Task data
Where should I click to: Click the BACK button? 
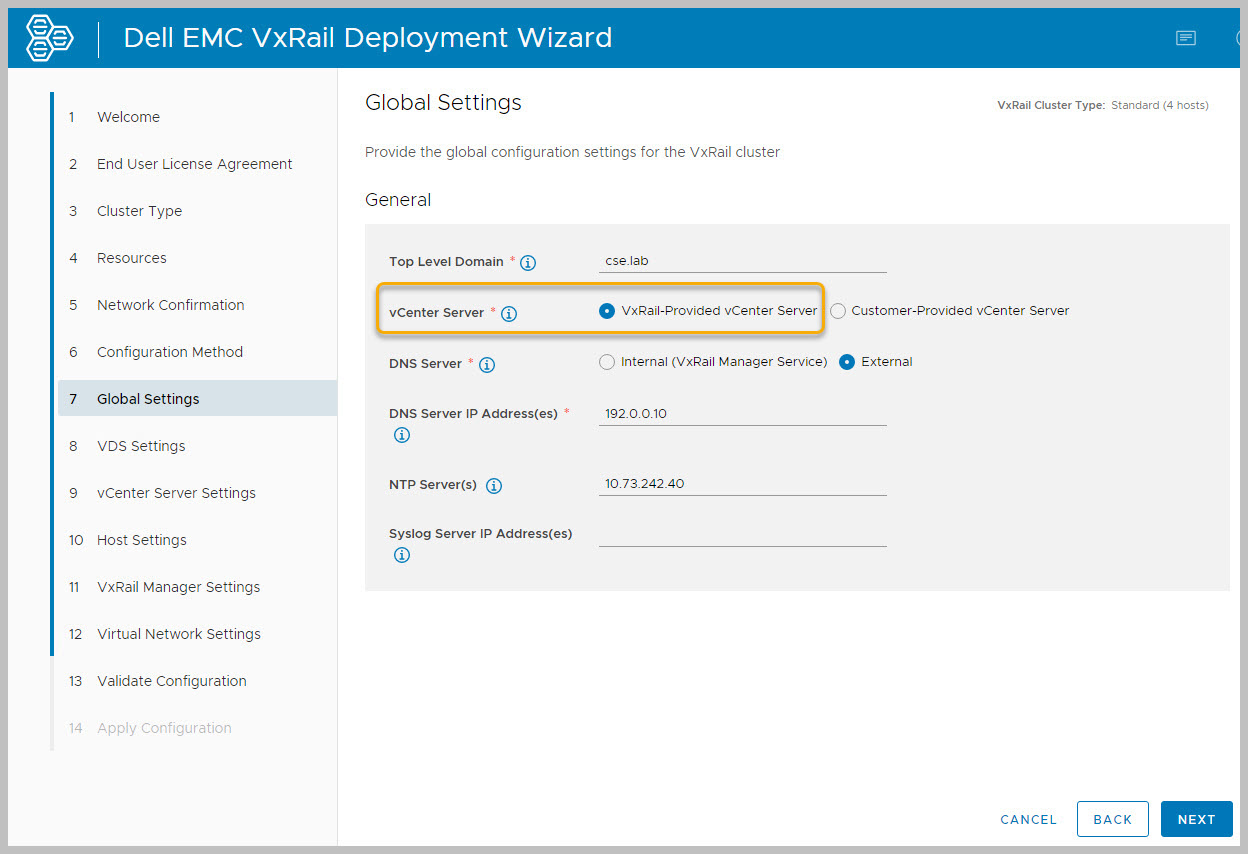point(1112,819)
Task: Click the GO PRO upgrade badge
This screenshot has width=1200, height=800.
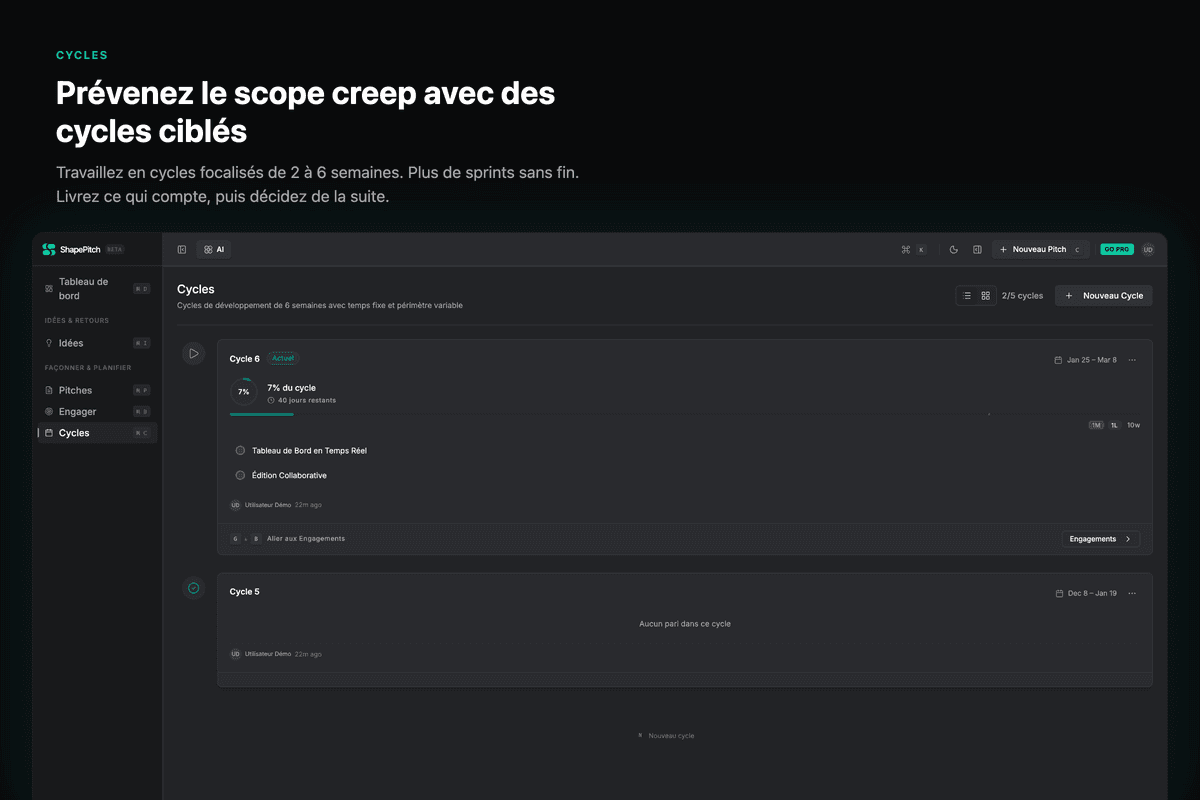Action: (x=1116, y=249)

Problem requirements
Format the lines of the entries above as a numbered list, skipping any blank lines. Leave the pictures out of your answer.

Final result
1. Where should I click to: Click the BACK button? 
2. point(1112,819)
3. Task: Click the GO PRO upgrade badge
4. This screenshot has width=1200, height=800.
5. Action: (x=1116, y=249)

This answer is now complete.